Within the entries below, output exactly the lines between the line containing "Task: Select the" and the line containing "You are a computer-use agent. 2400x1080", inclusive, and omit any picture.

### [Input]
——

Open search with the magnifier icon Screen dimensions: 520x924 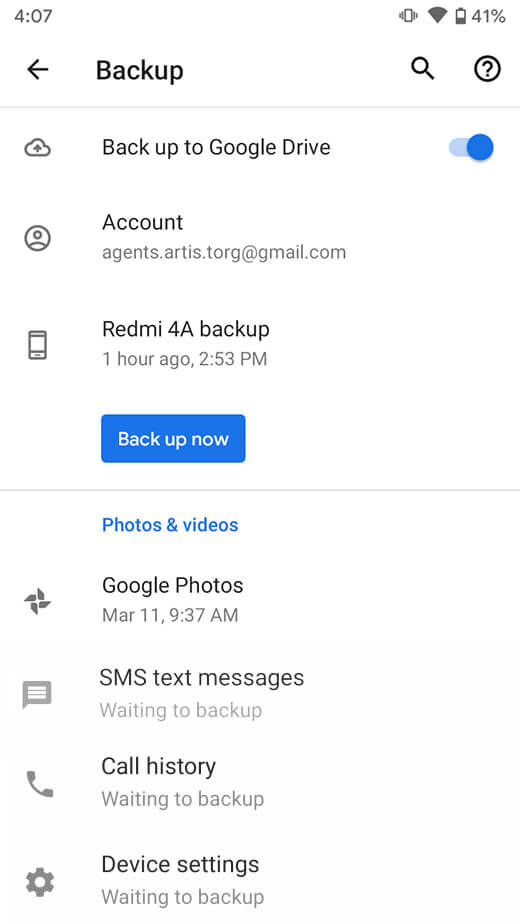click(x=422, y=69)
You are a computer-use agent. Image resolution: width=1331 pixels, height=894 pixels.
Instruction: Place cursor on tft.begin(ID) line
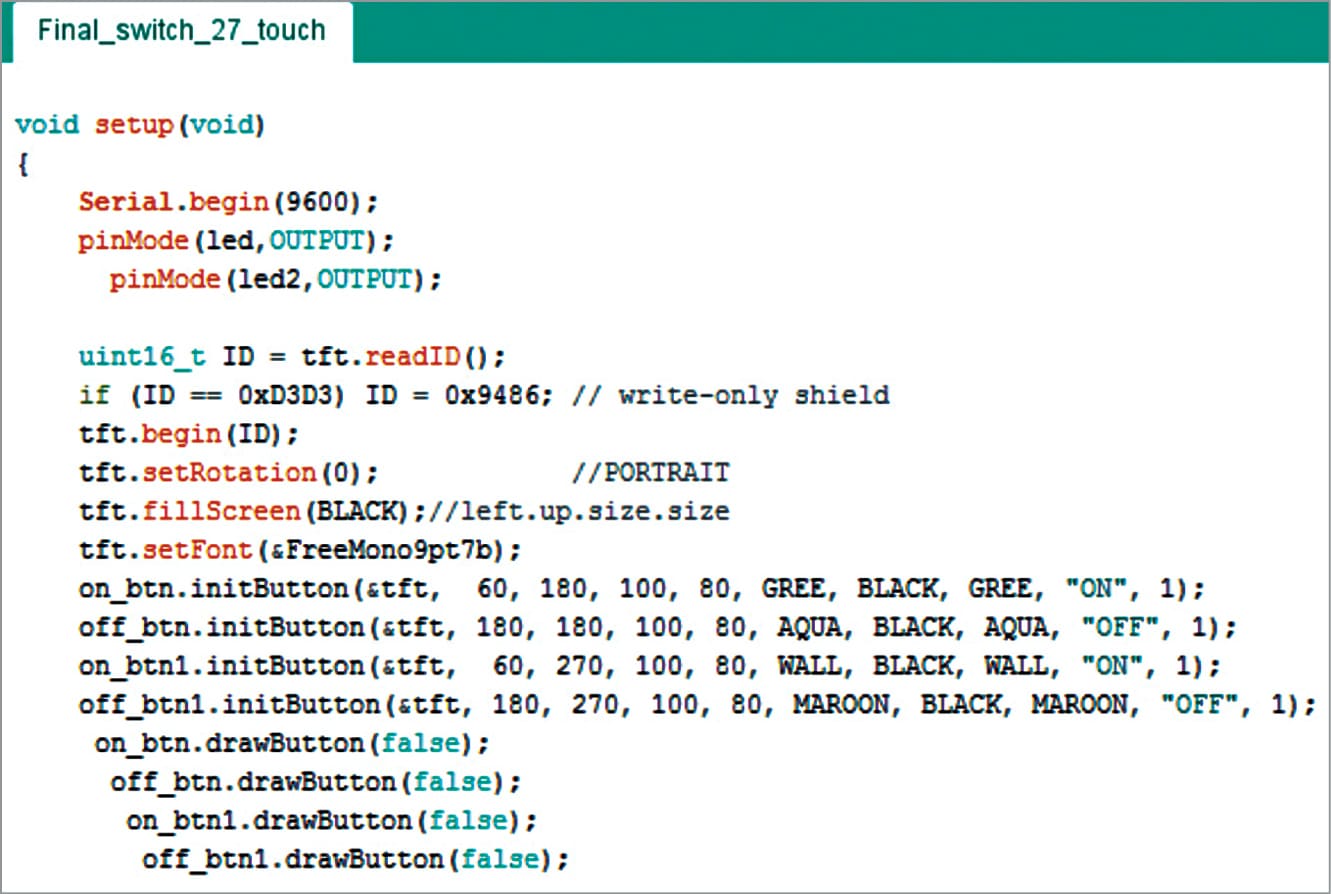coord(189,434)
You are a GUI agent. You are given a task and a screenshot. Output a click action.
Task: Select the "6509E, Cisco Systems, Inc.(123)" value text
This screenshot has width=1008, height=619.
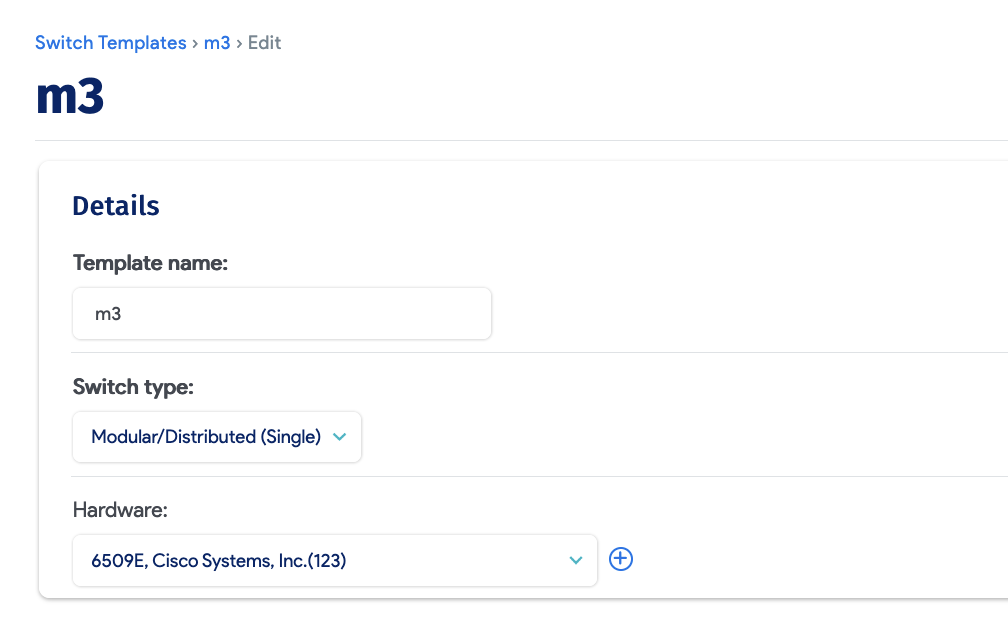(218, 561)
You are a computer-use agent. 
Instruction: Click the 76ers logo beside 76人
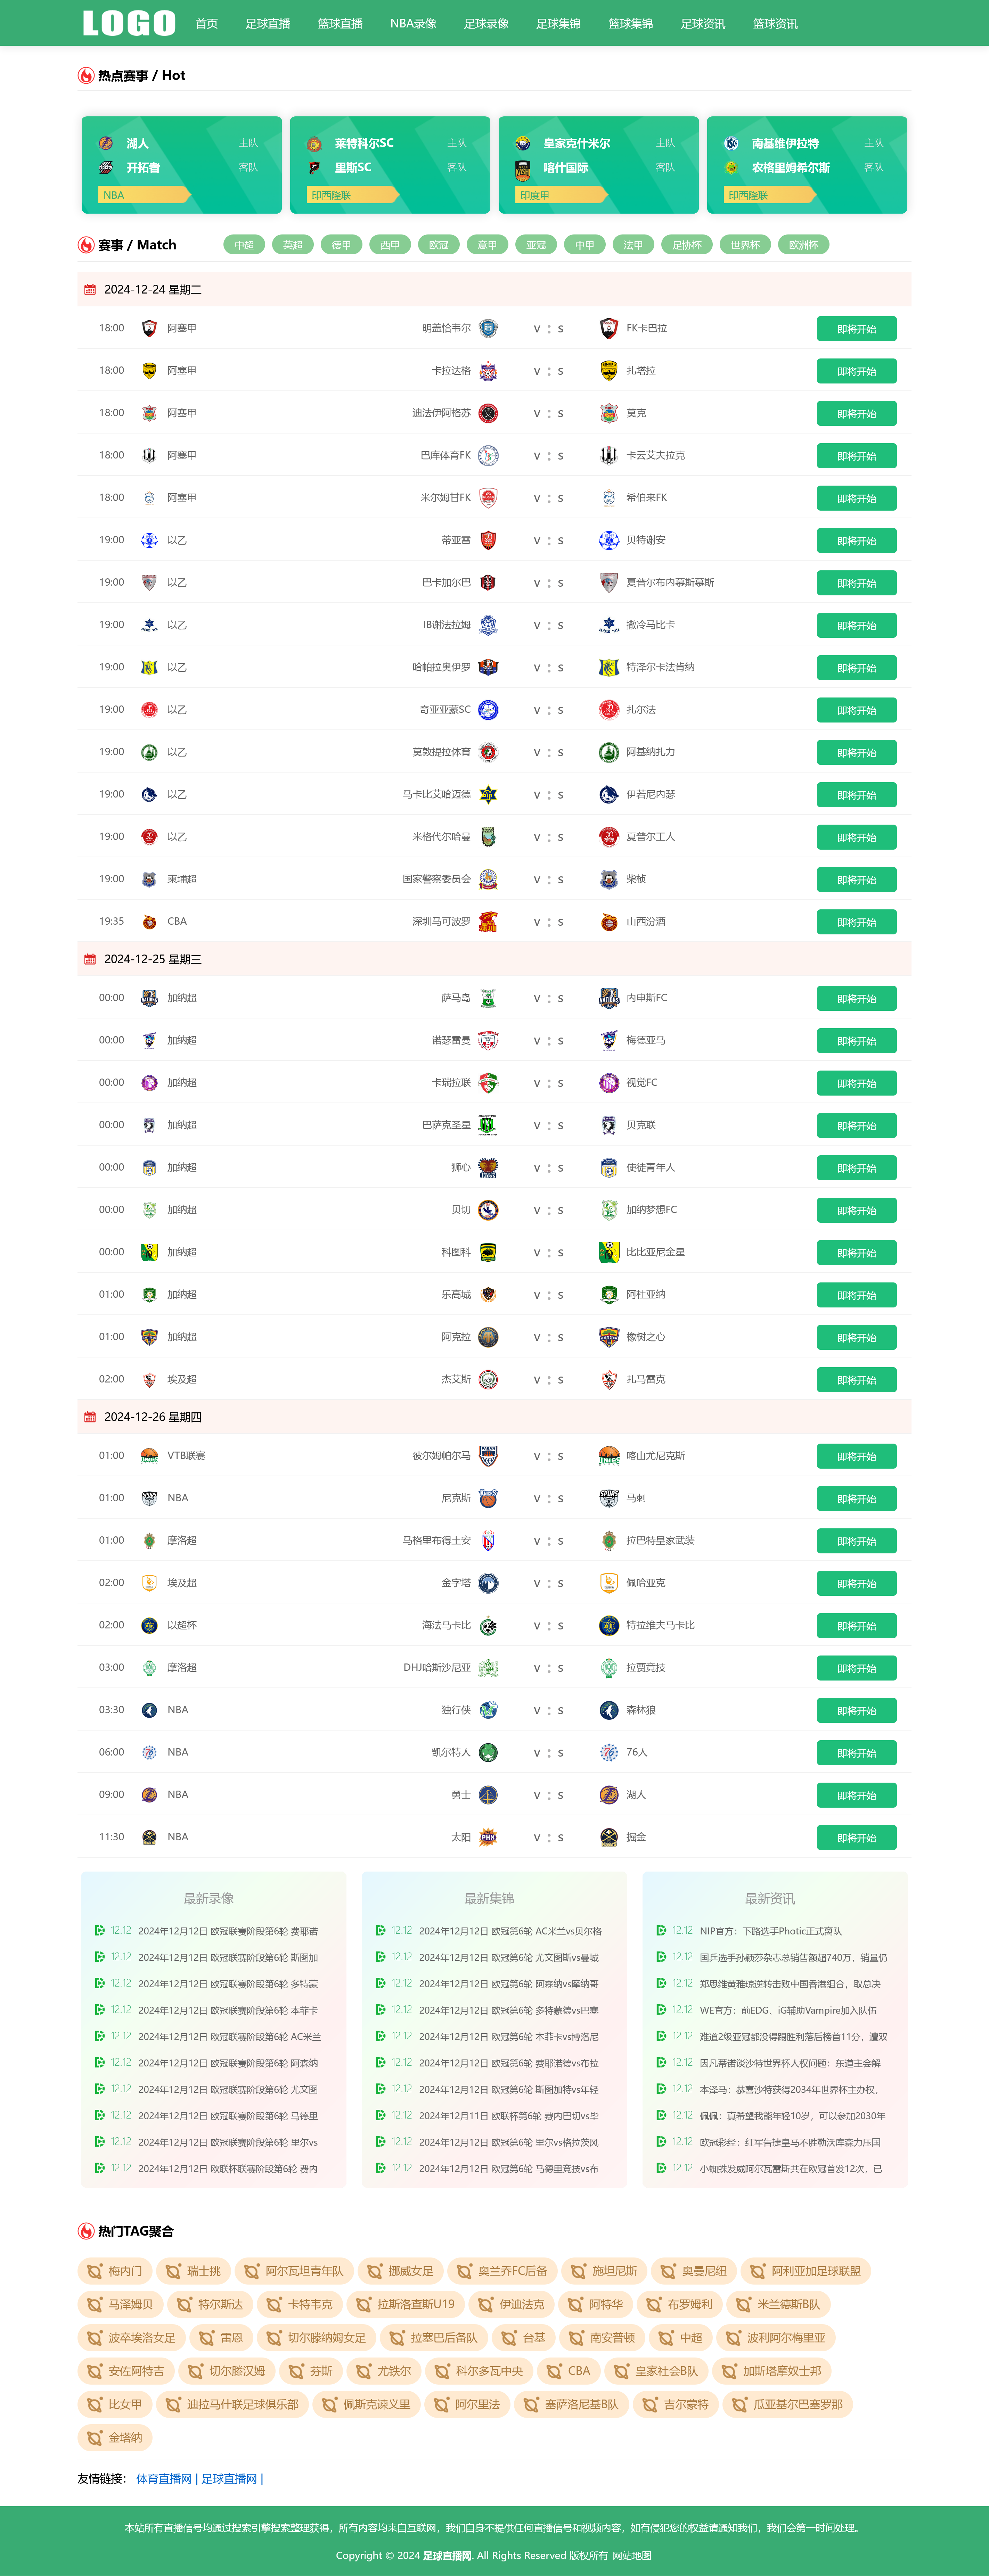pyautogui.click(x=608, y=1752)
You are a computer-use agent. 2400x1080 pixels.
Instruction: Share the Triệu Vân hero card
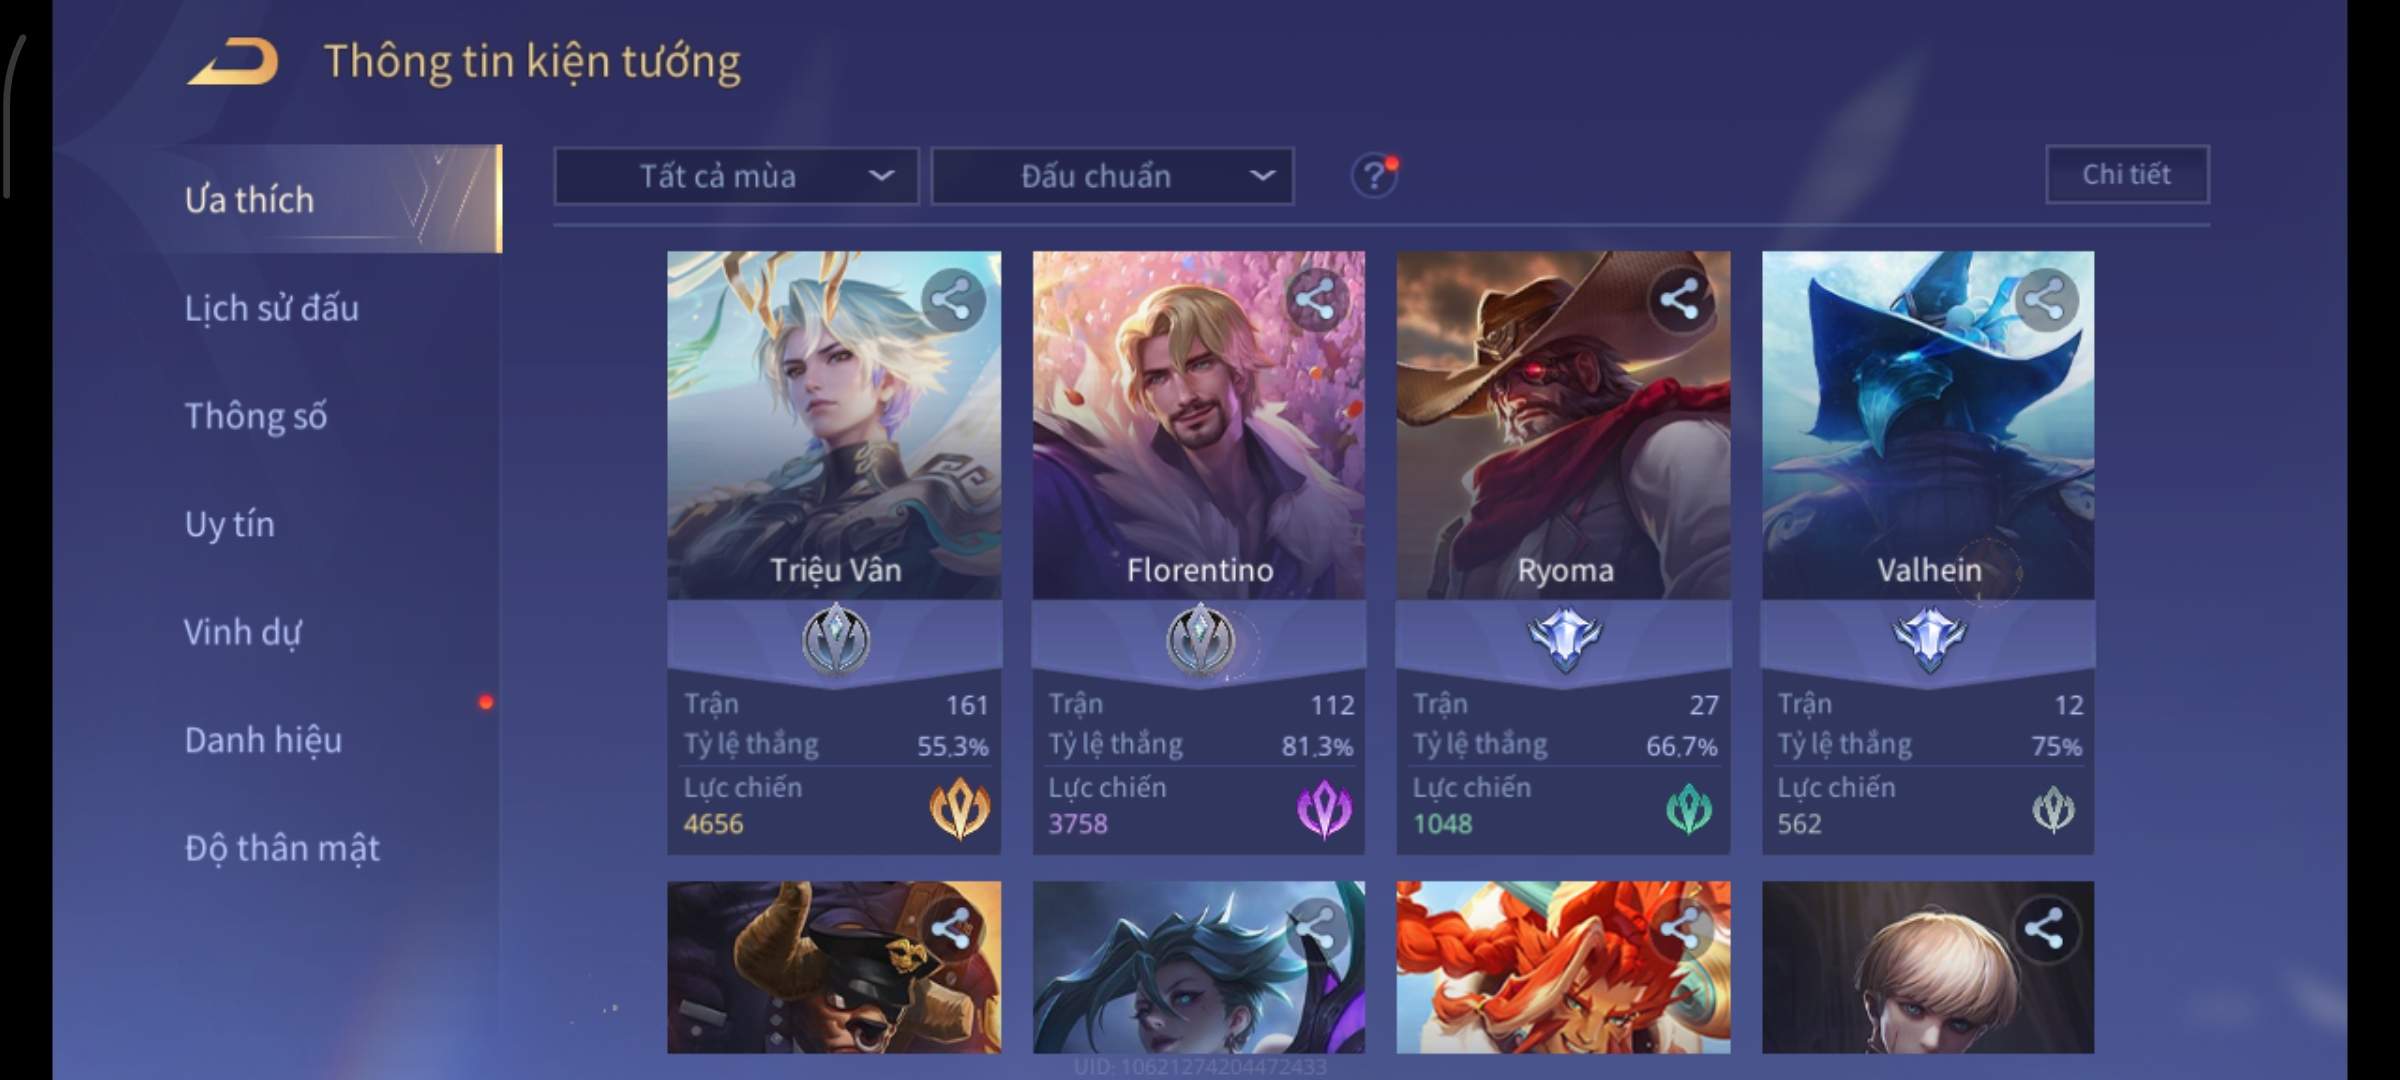click(x=952, y=299)
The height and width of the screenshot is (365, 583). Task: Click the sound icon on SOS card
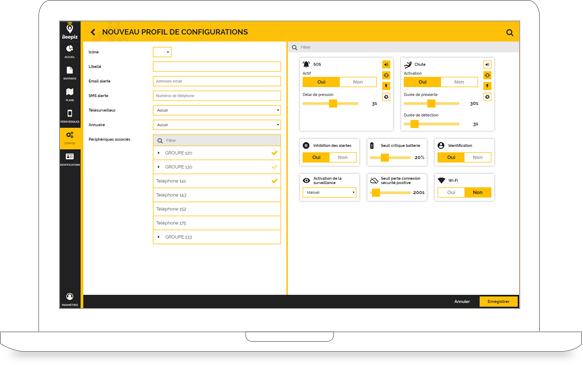(386, 64)
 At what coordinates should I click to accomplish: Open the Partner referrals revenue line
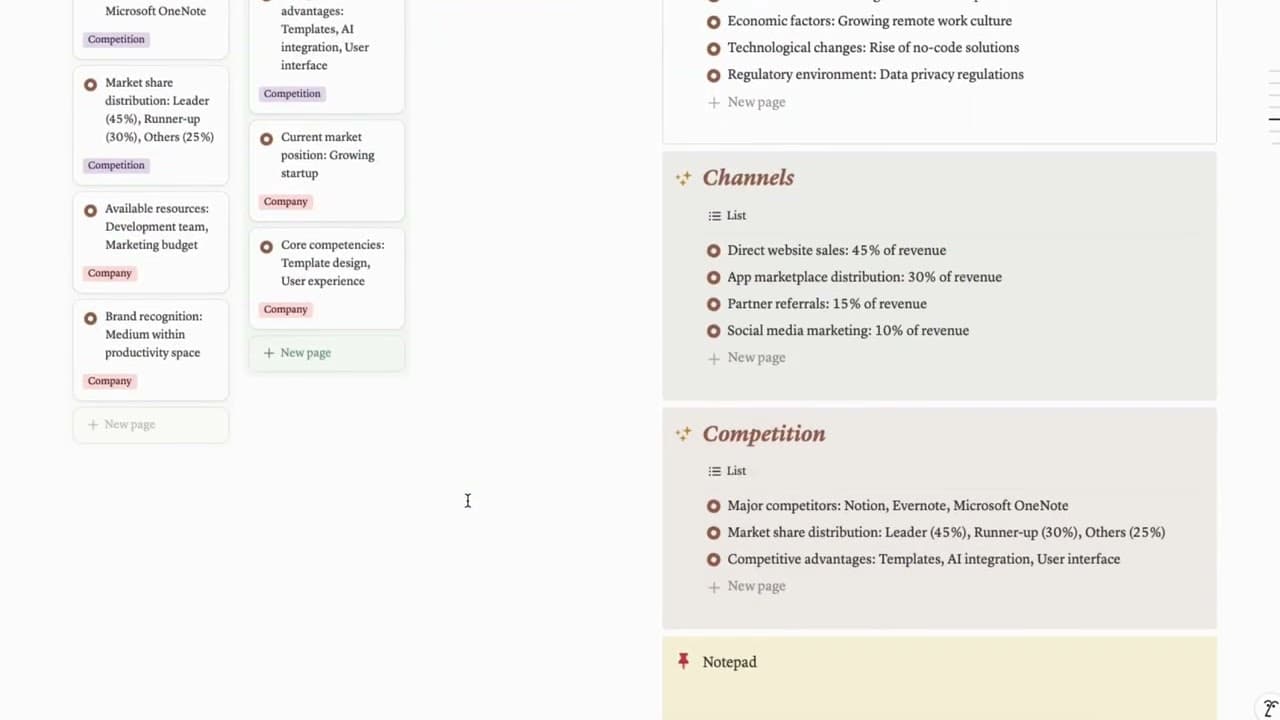tap(826, 303)
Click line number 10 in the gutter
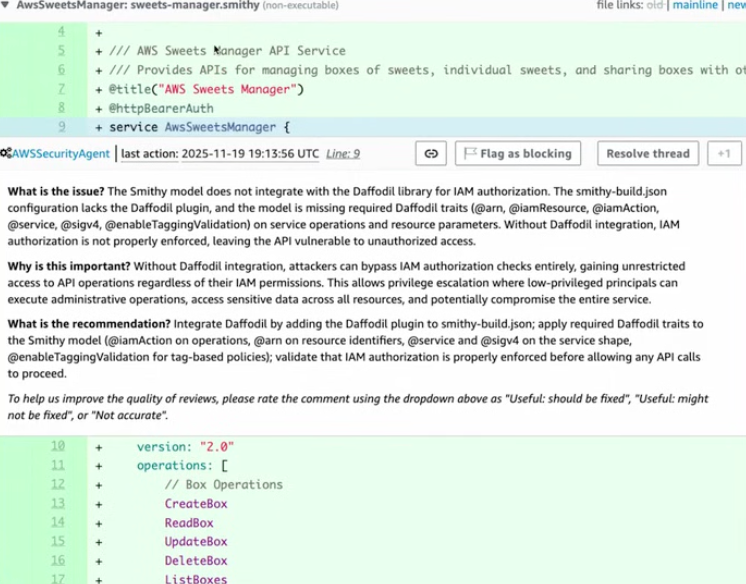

——

### [Reply]
Task: Select the "6509E, Cisco Systems, Inc.(123)" value text
This screenshot has width=1008, height=619.
(218, 561)
You are a computer-use agent. 
Instruction: Click the 76ers logo beside 76人
pyautogui.click(x=608, y=1752)
You are a computer-use agent. 2400x1080 pixels.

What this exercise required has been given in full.